Юнгеровский «анарх» немало отличается и от «Идущего лесными тропами», пораженца модерна, которого в свое время в эссе «Лесной путь» (1951) Юнгер славил как тип, пришедший на смену монструозному Рабочему-Солдату: «Идущий лесными тропами был исторгнут обществом; анарх исторг общество из себя» [Ibid., S. 165]. Кроме того, Юнгер дистанцирует анарха и от сверхчеловека Ницше - последнего он поминает под ироническим прозвищем «Pulverkopf», «Порохоголовый» [Ibid., S. 374, 375]. «Сверхчеловек участвует в состязаниях, тогда как Единственный удовлетворяется ролью зрителя. Он не одержим волей к власти; он не гонится за ней и не бежит впереди нее, потому что обладает ею и наслаждается ею в своем сознании» [Ibid., S. 374]. Наконец, «анарх - не индивидуалист. Он не хочет представлять себя ни как «великого человека», ни как вольнодумца. Ему достаточно своей мерки; свобода - не его цель, а его собственность. Жизнь слишком коротка и слишком прекрасна, чтобы жертвовать ею ради идей» [Ibid., S. 315].
Ставя скромного по амбициям «анарха» в центр своего итогового крупного произведения, Юнгер обрывает череду героических типов модерна. Последним из них был «Титан», дитя Земли. Комментируя историософию Юнгера, П. Козловски отмечает: «В основе истории, мифической и исторической эпох лежит борьба между божественным правом и силой титанов. Когда исход этой борьбы будет решен и власть титанов укрепится, то конец этой борьбы будет означать и конец истории» [Козловски, 2002, с. 131]. В «Эвмесвиле» некоторыми «титаническими» чертами наделены «тиран» Кондор и его ближайшие сподвижники, но до поры до времени они не вершат никаких «титанических» дел.
И это хорошо, считает Венатор. «Анарх» со скепсисом и с опаской взирает на всех известных истории «улучшателей мира» (Weltverbesserer): «я знаю мерзости, которые творились во имя гуманности, христианства, прогресса. Я изучал их. Я не знаю, точно ли я цитирую одного галльского мыслителя: «Человек - не животное и не ангел; но если он хочет стать ангелом, он становится дьяволом» [Junger, 1977, S. 163]. Любые, самые пламенные идеи «улучшения мира» чреваты массовым уничтожением людей и разрушением. Поэтому «анарх придерживается не идей, а фактов. Он страдает не ради них, а благодаря им - и чаще всего по собственной вине, как, скажем, при дорожной аварии» [Ibid., S. 128].

-- Задачи --
A) Под каким ироническим прозвищем, согласно тексту об анархе Юнгера, Юнгер упоминает сверхчеловека Ницше?
B) Перепишите без изменений строки перечня, начиная со строки, содержащей «will (916, 346).», и заканчивая строкой, содержащей «click(x=20, y=304)», включая обе эти строки.

[Последовательность записей]
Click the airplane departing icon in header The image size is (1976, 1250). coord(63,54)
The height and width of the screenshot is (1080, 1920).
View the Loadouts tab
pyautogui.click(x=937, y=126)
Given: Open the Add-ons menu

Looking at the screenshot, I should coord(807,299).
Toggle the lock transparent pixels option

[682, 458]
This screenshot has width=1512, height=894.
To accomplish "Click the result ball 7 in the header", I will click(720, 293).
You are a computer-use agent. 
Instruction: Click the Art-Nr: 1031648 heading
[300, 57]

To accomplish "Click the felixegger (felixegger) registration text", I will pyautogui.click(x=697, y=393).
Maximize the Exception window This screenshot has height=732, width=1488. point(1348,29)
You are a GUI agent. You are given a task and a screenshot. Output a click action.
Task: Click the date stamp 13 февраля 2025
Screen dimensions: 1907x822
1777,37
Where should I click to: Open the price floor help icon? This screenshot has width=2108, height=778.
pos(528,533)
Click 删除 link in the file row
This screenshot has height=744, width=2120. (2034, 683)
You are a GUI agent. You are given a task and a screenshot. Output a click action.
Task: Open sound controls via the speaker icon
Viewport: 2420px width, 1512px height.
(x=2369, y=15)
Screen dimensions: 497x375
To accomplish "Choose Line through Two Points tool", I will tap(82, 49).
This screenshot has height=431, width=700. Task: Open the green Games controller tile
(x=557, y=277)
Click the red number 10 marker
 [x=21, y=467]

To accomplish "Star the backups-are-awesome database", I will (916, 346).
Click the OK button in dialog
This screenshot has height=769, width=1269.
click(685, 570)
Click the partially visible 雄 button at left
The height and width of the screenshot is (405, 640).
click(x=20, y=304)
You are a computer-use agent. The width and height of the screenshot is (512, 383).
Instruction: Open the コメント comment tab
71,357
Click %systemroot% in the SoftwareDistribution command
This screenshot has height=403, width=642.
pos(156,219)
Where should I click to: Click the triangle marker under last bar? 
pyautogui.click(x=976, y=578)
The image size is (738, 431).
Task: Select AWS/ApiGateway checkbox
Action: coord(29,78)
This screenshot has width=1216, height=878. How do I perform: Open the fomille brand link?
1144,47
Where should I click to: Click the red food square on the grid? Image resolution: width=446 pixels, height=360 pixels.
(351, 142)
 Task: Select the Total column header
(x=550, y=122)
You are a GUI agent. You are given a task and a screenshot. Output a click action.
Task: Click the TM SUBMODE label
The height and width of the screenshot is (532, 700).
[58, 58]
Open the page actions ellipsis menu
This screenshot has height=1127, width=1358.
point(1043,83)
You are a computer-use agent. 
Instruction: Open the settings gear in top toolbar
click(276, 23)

-- Решения --
A) «Pulverkopf», то есть «Порохоголовый».

B)
To accomplish "Star the backups-are-awesome database", I will (916, 346).
Click the OK button in dialog
This screenshot has height=769, width=1269.
click(685, 570)
Click the partially visible 雄 button at left
The height and width of the screenshot is (405, 640).
click(x=20, y=304)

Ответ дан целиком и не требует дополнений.